DATOS DEL EJERCICIO>
══════

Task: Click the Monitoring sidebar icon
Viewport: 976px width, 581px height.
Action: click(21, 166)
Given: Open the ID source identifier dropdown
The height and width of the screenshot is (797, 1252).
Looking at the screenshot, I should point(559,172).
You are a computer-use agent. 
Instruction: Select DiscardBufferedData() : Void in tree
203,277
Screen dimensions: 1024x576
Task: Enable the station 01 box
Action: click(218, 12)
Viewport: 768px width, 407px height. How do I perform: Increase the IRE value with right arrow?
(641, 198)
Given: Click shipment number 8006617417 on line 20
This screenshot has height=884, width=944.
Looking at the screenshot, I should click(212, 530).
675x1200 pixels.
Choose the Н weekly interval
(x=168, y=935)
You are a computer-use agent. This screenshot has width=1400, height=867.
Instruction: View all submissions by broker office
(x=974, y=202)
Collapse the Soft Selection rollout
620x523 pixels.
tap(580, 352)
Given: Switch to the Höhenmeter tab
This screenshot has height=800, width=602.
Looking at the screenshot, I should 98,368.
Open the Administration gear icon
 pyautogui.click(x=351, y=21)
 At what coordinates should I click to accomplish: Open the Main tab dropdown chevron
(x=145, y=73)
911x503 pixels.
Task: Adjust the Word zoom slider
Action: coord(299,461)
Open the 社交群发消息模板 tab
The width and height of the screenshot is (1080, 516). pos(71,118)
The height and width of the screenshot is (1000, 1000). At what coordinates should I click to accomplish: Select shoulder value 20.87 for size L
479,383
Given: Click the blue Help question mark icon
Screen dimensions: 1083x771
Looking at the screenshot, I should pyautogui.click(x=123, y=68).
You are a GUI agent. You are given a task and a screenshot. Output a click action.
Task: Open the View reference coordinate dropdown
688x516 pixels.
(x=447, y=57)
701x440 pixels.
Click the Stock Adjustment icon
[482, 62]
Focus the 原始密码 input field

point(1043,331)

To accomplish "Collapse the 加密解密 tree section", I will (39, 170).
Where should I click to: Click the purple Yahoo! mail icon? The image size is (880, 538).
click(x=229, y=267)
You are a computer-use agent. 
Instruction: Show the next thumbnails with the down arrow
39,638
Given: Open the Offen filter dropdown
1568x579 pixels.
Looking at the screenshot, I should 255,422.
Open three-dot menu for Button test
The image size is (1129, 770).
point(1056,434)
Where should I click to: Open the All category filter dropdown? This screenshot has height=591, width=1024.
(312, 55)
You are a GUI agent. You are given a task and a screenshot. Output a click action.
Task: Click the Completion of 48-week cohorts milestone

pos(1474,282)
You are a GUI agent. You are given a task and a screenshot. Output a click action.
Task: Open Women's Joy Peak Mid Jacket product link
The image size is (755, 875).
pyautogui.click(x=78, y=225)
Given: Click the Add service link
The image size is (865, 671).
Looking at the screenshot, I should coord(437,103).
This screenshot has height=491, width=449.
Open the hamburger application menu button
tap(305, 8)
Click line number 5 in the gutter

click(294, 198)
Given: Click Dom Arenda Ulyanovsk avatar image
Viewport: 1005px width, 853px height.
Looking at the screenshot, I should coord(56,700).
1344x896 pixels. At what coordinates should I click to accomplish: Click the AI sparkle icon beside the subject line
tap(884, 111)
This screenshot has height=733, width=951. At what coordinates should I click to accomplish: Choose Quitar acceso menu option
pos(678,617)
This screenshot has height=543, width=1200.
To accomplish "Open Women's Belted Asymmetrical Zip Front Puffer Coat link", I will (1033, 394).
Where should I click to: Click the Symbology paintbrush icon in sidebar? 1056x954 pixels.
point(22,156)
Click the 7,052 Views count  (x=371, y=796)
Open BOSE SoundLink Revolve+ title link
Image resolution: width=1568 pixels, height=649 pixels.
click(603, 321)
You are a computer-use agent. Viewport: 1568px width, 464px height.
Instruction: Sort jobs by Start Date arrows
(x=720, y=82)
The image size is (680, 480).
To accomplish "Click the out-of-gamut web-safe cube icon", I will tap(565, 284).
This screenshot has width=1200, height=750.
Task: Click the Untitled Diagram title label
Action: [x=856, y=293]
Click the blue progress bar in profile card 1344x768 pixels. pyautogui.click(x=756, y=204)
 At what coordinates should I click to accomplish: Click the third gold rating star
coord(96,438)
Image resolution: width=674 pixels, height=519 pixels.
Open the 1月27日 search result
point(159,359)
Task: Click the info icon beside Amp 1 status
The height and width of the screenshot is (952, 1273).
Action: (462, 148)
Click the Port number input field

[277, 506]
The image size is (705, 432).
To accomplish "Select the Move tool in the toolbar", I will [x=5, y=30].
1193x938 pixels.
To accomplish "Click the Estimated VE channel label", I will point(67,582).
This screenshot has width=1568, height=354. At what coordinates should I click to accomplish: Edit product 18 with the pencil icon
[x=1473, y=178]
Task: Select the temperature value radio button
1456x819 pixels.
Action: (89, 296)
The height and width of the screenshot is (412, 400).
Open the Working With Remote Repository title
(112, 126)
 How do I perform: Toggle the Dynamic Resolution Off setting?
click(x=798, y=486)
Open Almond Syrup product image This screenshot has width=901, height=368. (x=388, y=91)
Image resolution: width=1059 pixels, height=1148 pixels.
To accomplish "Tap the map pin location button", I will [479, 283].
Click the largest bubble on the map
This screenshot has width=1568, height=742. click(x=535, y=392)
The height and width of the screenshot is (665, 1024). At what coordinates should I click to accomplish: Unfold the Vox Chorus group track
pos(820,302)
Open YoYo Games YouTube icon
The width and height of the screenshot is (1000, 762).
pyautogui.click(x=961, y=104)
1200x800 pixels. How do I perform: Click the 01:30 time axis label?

══════

CONSIGNA BREVE> Reproduzca sin cambios las líneas de los datos, desde el comienzo hasta la línea que contiene "Action: click(218, 12)", ambas incluidas.

PROBLEMA RESUELTO>
Task: Click the Monitoring sidebar icon
Viewport: 976px width, 581px height.
Action: click(21, 166)
Given: Open the ID source identifier dropdown
The height and width of the screenshot is (797, 1252).
Looking at the screenshot, I should point(559,172).
You are a computer-use agent. 
Instruction: Select DiscardBufferedData() : Void in tree
203,277
Screen dimensions: 1024x576
Task: Enable the station 01 box
Action: click(218, 12)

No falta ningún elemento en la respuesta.